Rewrite the data from the line containing "preamps (516, 881)" through the line containing "41800A Agilent Active", inclusive, swapping "Generators" for "Sources" and keeping everything else the same.

::::

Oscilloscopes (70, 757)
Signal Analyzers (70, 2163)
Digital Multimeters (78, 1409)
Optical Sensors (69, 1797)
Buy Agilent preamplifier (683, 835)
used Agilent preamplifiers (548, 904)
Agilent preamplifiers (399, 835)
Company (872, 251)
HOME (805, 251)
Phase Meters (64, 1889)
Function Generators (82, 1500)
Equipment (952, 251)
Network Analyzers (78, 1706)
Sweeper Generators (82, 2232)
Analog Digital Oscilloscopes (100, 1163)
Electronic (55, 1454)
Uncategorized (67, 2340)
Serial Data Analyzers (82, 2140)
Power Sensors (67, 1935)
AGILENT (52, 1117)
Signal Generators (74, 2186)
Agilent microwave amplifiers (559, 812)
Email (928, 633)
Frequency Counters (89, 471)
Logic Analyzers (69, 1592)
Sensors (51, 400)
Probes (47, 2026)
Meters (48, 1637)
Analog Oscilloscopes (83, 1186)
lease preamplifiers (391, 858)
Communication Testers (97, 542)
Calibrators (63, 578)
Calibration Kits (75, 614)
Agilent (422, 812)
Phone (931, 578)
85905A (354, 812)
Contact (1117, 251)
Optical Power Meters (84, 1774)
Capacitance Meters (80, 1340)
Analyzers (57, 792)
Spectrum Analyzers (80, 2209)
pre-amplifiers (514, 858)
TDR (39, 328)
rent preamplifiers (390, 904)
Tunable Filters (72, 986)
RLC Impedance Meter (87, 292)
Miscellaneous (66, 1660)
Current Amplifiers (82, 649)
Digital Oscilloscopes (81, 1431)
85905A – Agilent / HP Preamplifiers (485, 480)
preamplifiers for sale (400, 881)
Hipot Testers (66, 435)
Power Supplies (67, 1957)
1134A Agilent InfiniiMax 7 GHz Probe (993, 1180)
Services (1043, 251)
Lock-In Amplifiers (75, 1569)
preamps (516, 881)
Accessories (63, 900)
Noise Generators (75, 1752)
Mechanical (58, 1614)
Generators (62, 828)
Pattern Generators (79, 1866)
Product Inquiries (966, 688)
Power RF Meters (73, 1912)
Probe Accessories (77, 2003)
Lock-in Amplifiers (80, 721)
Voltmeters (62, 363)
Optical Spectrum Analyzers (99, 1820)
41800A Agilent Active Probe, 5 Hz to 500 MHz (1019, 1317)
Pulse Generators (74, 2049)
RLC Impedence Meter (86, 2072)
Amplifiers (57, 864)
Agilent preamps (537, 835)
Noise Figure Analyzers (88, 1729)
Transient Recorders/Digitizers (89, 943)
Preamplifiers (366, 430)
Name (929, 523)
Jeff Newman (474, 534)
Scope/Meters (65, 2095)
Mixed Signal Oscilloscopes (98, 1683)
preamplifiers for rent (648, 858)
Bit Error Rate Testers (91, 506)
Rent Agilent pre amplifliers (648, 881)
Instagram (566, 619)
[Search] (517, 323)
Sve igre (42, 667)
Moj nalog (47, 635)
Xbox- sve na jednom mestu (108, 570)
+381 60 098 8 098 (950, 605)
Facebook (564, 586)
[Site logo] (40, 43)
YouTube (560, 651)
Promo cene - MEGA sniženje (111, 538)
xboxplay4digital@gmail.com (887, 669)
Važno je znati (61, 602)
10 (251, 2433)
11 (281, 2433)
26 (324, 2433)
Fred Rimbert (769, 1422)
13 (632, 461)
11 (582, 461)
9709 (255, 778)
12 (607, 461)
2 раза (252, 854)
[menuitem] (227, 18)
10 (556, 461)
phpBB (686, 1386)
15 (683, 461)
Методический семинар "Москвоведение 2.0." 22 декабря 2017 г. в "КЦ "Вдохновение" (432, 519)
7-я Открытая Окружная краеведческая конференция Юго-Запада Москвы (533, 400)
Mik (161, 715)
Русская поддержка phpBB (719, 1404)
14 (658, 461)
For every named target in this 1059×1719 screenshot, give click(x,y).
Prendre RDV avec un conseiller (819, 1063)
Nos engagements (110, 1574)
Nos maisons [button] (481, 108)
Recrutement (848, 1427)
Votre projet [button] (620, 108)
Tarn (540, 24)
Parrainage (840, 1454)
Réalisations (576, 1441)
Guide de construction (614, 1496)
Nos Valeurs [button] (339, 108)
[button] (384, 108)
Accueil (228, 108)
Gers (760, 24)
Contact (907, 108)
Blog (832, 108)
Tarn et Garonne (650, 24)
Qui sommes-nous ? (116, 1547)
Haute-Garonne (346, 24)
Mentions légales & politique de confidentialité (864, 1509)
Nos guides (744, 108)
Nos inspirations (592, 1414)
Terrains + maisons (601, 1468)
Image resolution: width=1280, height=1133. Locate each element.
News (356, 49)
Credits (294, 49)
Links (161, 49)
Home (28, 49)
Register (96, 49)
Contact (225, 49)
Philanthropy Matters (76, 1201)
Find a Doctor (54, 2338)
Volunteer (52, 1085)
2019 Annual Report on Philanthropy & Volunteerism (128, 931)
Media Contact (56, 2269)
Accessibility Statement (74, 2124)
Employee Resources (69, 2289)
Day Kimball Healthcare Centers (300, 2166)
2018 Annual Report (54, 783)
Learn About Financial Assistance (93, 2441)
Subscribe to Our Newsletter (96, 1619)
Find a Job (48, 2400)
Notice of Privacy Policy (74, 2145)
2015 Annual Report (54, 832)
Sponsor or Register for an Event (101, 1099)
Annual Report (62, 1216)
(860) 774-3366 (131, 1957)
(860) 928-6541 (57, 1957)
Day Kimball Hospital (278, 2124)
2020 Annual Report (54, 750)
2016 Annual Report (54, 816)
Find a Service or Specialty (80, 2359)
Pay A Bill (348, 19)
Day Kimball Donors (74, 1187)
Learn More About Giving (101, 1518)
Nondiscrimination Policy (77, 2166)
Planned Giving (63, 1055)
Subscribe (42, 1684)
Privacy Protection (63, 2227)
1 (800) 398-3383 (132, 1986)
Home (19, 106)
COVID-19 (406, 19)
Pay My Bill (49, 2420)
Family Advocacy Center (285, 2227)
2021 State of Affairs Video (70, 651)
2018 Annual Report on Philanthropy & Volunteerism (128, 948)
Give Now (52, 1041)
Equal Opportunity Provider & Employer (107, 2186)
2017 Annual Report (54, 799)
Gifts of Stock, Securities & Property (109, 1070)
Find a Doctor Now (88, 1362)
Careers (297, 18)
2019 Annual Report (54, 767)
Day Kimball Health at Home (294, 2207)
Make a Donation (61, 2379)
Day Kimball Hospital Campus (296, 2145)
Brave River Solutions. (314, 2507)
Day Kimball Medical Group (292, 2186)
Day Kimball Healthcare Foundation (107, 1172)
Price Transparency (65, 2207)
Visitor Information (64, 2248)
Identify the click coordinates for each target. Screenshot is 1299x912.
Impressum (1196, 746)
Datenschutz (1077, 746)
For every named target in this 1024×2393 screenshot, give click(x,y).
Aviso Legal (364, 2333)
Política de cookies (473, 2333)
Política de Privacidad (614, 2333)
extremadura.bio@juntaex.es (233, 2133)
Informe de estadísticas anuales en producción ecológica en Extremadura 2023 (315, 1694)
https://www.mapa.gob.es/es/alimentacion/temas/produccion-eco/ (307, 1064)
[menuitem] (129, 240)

::::

» **Solution to this exercise**
preamps (516, 881)
Accessories (63, 900)
Noise Sources (75, 1752)
Mechanical (58, 1614)
Sources (62, 828)
Pattern Sources (79, 1866)
Product Inquiries (966, 688)
Power RF Meters (73, 1912)
Probe Accessories (77, 2003)
Lock-in Amplifiers (80, 721)
Voltmeters (62, 363)
Optical Spectrum Analyzers (99, 1820)
41800A Agilent Active Probe, 5 Hz to 500 MHz (1019, 1317)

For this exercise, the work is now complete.